Ce petit ouvrage peut être curieux, et les notes sur l’histoire romaine seront assez intéressantes : une tragédie toute seule ne peut guère exciter la curiosité. Le public est las de tragédies, surtout depuis que Mlle Clairon a renoncé au théâtre.

Mes anges ne m’ont rien dit de cette fatale catastrophe. La requête de l’avocat[1] de la Comédie n’a pas plus réussi que sa consultation[2] sur Genève ; il est bien difficile de débarbariser le monde.

Je vous supplie, mes divins anges, de lire la pièce d’éloquence que je vous envoie, avec le petit mémoire qui l’accompagne[3] ; vous verrez que j’ai affaire à des fous et à des sots qui ne savent ni ce qu’ils font ni ce qu’ils veulent. Si vous croyez qu’il soit nécessaire de faire parvenir ce mémoire à M. le duc de Praslin ou à M. le duc de Choiseul, je m’en remets à votre décision et à vos bontés.

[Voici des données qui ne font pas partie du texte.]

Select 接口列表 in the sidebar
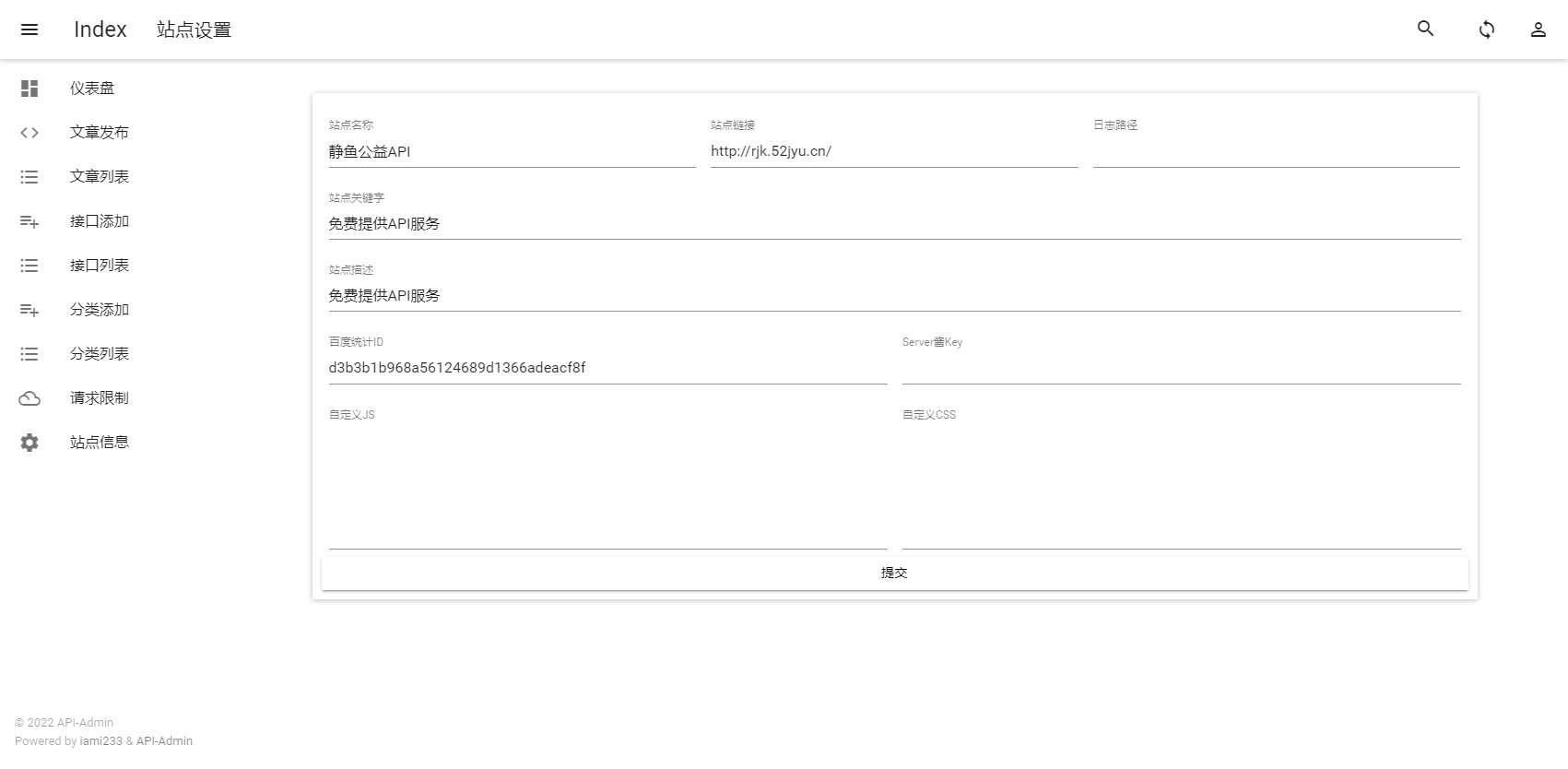 [x=100, y=266]
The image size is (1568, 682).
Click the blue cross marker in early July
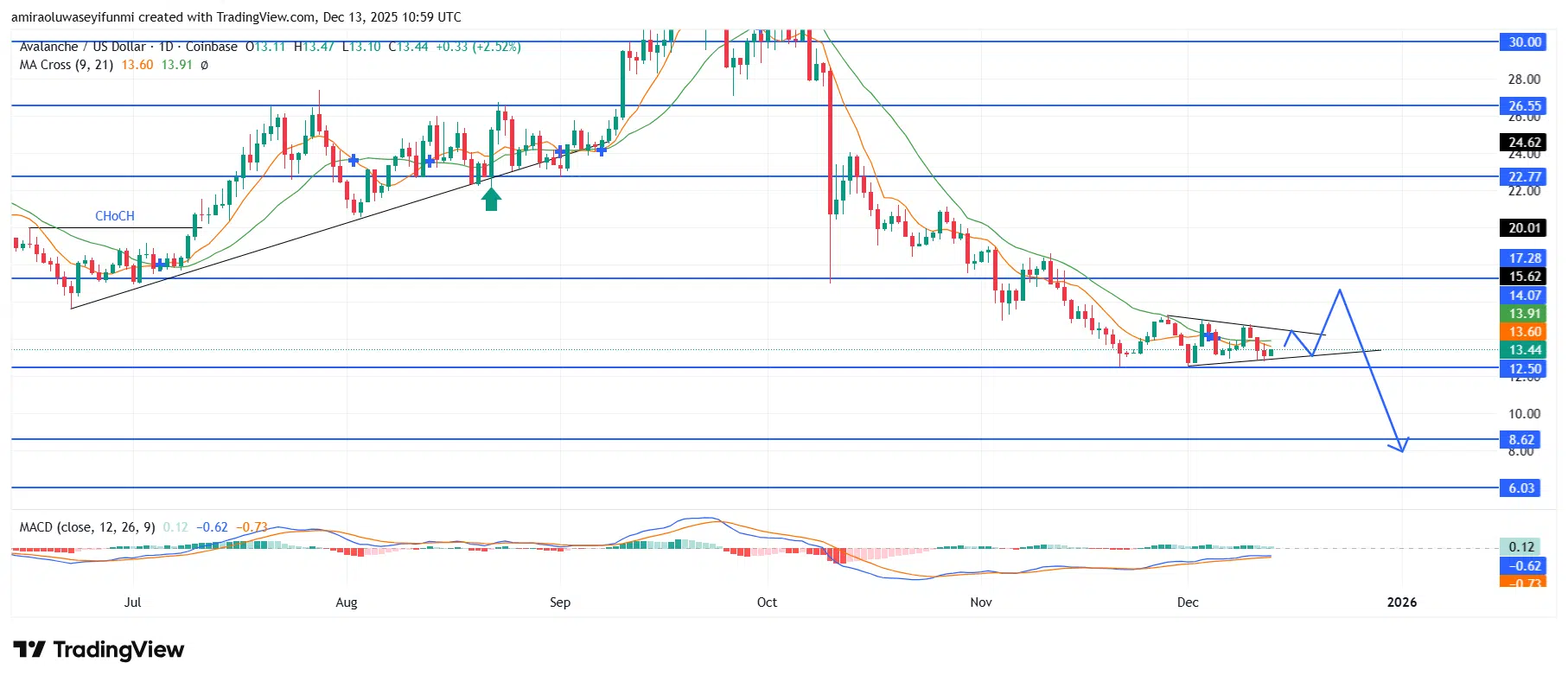pos(161,264)
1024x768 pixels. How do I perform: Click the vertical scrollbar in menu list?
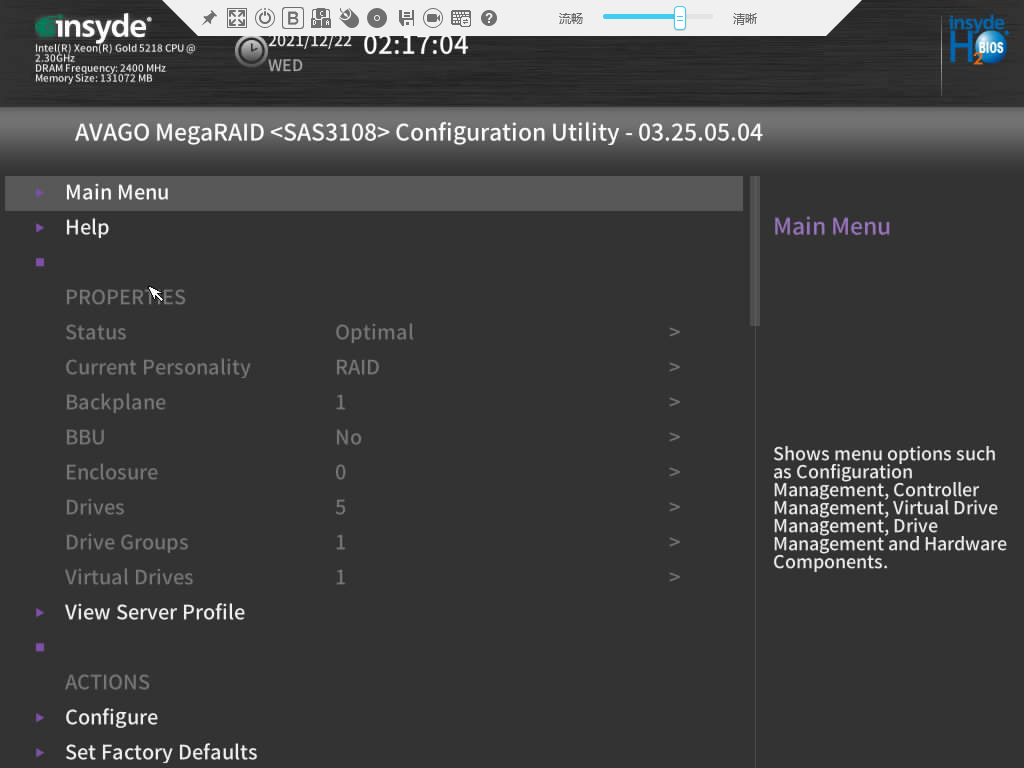(755, 251)
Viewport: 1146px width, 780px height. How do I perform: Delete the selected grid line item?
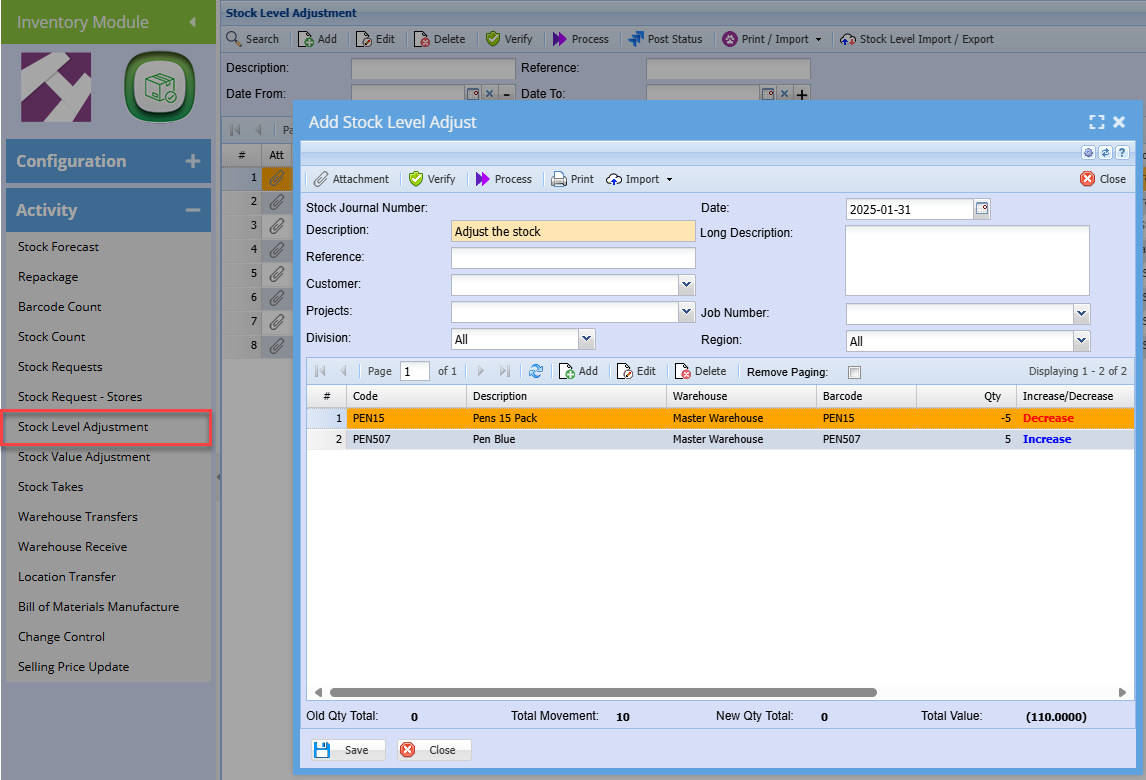[x=700, y=371]
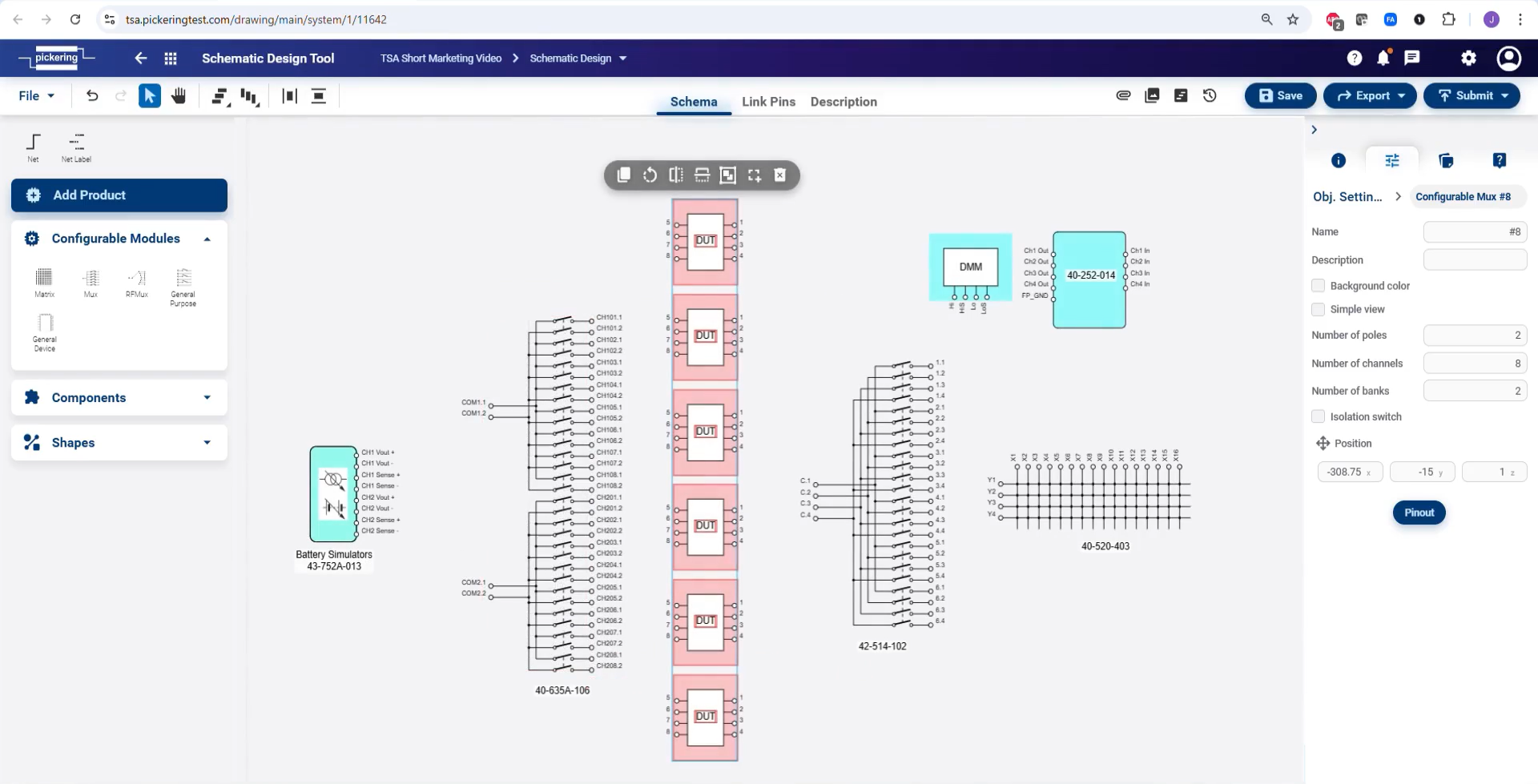Enable the Background color checkbox

1318,286
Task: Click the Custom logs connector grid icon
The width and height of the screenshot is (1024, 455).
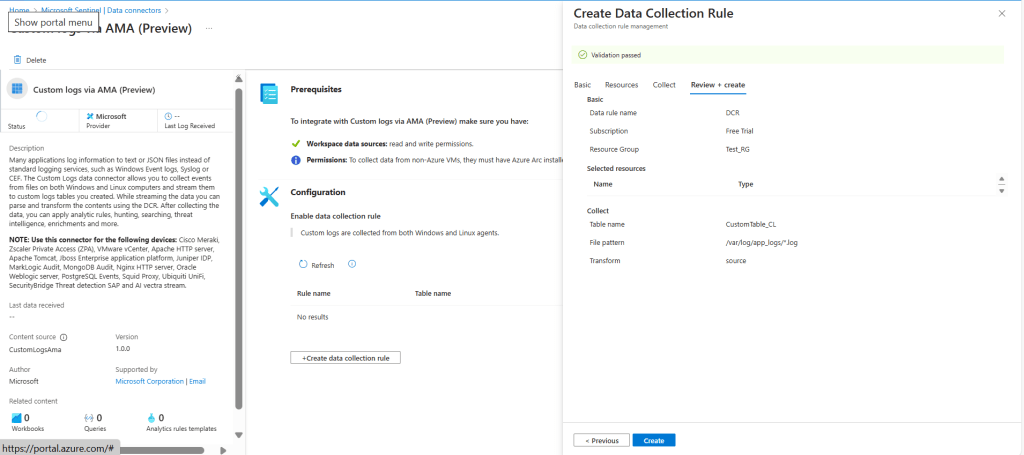Action: click(x=17, y=89)
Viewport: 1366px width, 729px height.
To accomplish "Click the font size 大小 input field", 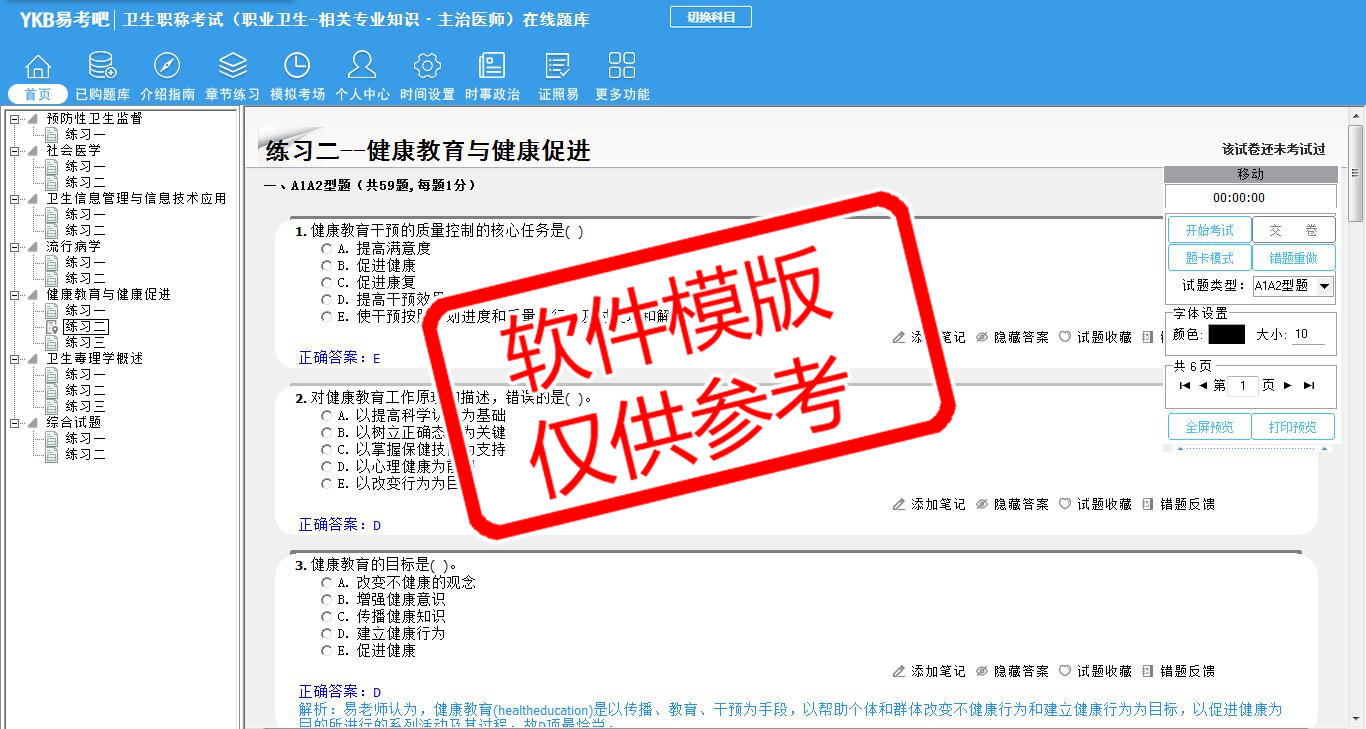I will pos(1308,335).
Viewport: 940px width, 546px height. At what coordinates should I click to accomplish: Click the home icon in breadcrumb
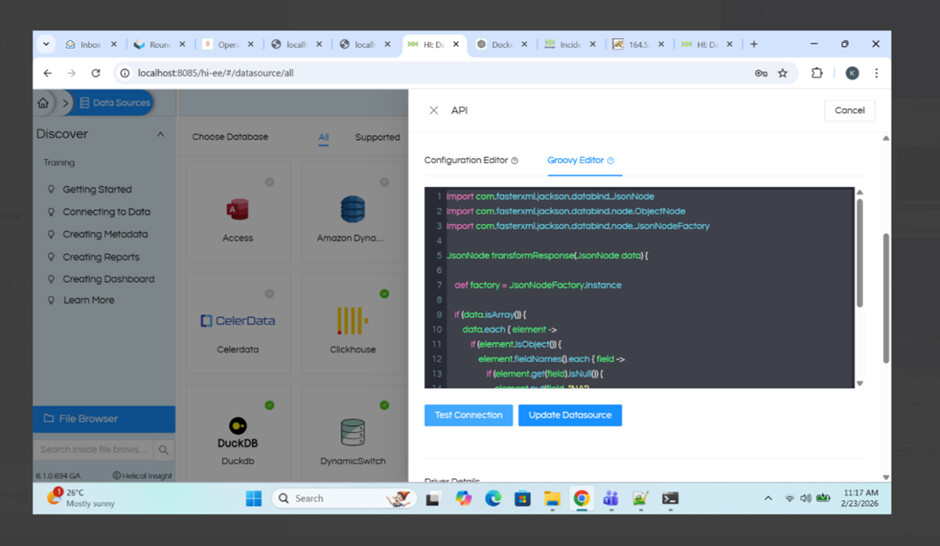pyautogui.click(x=43, y=103)
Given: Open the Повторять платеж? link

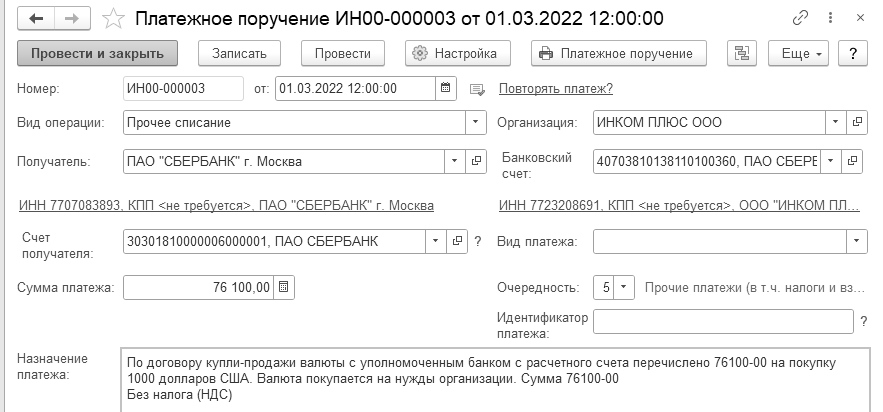Looking at the screenshot, I should 555,88.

6330. — À M. LE CHEVALIER DE TAULÈS.
Ferney, 1er mai.

Je suis un pauvre diable de laboureur et de jardinier, possesseur de soixante-douze ans et demi, malade, ne pouvant sortir, et m’amusant à me faire bâtir un petit tombeau fort propre dans mon cimetière, mais sans aucun luxe. Je suis mort au monde. Il ne me faut qu’un De profundis.

Voilà mon état, mon cher monsieur ; ce n’est pas ma faute si Jean-Jacques Rousseau s’imagina que le docteur Tronchin et moi nous ne trouvions pas son roman d’Héloïse assez bon. Souvenez-vous bien que voilà l’unique origine des petits troubles de Genève. Souvenez-vous bien, quand vous voudrez rire, que Jean-Jacques s’étant imaginé encore que nous avions ri des baisers âcres, et du faux germe[4], et de la proposition de marier l’héritier du royaume à la fille du bourreau[5], s’imagina de plus que tous les Tronchin et quelques conseillers s’étaient assemblés chez moi pour faire

  1. Jabineau de La Voute.
  2. Voyez la lettre à d’Argental du 14 décembre 1765.
  3. Voyez la lettre précédente.
  4. Voyez tome XXIV, pages 167, 172.
  5. Émile, livre V.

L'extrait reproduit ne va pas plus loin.